Rıfat Araz

Yazar, Şair

Doğum
27 Ocak, 1949
Eğitim
Atatürk Üniversitesi Edebiyat Fakültesi Türk Dili ve Edebiyatı Bölümü
Burç

Şair ve yazar. 27 Ocak 1949, Erciş / Van doğumlu. İlkokulu Iğdır’da, liseyi Kars ve Ağrı’da tamamladı. Atatürk Üniversitesi Edebiyat Fakültesi Türk Dili ve Edebiyatı Bölümü (1976) mezunu. Gazi Ü. Sosyal Bilimler Enstitüsünde yüksek lisans çalışmalarını tamamlayarak halk edebiyatı uzmanı oldu (1992). Yükseköğrenim öncesi Iğdır, Manisa ve Erzurum’da ilkokul öğretmeni ve idareci olarak çalıştı (1968-72); daha sonra Elazığ liseleri, Elazığ Eğitim Enstitüsü, Ankara Çubuk Lisesi, Hasanoğlan Öğretmen Lisesinde okul müdürlükleri görevinde bulundu (1976-1988). Milli Eğitim Bakanlığında bakanlık başmüfettişi olarak görevini sürdürdü.

Bir veri bloğu
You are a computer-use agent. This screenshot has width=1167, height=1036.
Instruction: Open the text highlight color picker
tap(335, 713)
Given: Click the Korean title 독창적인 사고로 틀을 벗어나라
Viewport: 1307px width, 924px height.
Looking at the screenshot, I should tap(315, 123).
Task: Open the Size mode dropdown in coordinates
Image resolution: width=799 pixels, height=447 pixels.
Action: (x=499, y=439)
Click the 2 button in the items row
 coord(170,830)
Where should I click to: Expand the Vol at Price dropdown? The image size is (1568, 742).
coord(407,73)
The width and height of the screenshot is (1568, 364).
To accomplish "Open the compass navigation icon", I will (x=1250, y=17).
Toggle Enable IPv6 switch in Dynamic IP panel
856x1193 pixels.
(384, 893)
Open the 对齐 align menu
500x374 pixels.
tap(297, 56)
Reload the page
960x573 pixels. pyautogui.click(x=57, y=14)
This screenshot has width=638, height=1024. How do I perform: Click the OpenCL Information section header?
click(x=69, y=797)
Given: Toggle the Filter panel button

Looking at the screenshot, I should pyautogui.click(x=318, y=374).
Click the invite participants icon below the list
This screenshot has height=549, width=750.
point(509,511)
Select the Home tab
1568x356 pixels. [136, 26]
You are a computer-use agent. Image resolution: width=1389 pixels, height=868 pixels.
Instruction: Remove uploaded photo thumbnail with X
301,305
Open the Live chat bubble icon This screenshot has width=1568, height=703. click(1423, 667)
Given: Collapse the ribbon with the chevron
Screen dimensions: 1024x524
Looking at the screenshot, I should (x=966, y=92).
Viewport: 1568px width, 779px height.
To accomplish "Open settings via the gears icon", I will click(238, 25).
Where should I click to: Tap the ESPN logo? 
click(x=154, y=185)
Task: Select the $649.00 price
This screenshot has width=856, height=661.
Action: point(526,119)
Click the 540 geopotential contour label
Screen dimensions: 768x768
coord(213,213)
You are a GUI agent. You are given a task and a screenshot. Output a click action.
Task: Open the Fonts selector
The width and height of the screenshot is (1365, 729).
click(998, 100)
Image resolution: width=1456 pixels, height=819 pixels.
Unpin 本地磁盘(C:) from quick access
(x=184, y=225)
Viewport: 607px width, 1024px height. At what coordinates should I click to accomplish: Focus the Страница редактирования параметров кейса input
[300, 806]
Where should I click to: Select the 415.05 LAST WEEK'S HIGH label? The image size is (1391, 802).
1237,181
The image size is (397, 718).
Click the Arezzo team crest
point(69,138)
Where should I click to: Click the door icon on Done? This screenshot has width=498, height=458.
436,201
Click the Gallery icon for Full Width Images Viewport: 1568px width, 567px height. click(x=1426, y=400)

Görev Yönergeleri:
1 > Rıfat Araz'ın yaşam öyküsünü içeren metni hiçbir değişiklik yapmadan baştan sona alıntılayınız.
2 > Girdilerin en başından başlayıp "Looking at the screenshot, I should tap(315, 123)." ifadesinin geçtiği satırla biten bölümü, her iki uç da dahil olmak üzere olduğu gibi yazdırınız; yalnızca bu satırları veriniz.

Çözülmüş Görevler:
1 >
Rıfat Araz

Yazar, Şair

Doğum
27 Ocak, 1949
Eğitim
Atatürk Üniversitesi Edebiyat Fakültesi Türk Dili ve Edebiyatı Bölümü
Burç

Şair ve yazar. 27 Ocak 1949, Erciş / Van doğumlu. İlkokulu Iğdır’da, liseyi Kars ve Ağrı’da tamamladı. Atatürk Üniversitesi Edebiyat Fakültesi Türk Dili ve Edebiyatı Bölümü (1976) mezunu. Gazi Ü. Sosyal Bilimler Enstitüsünde yüksek lisans çalışmalarını tamamlayarak halk edebiyatı uzmanı oldu (1992). Yükseköğrenim öncesi Iğdır, Manisa ve Erzurum’da ilkokul öğretmeni ve idareci olarak çalıştı (1968-72); daha sonra Elazığ liseleri, Elazığ Eğitim Enstitüsü, Ankara Çubuk Lisesi, Hasanoğlan Öğretmen Lisesinde okul müdürlükleri görevinde bulundu (1976-1988). Milli Eğitim Bakanlığında bakanlık başmüfettişi olarak görevini sürdürdü.

2 >
You are a computer-use agent. This screenshot has width=1167, height=1036.
Instruction: Open the text highlight color picker
tap(335, 713)
Given: Click the Korean title 독창적인 사고로 틀을 벗어나라
Viewport: 1307px width, 924px height.
Looking at the screenshot, I should tap(315, 123).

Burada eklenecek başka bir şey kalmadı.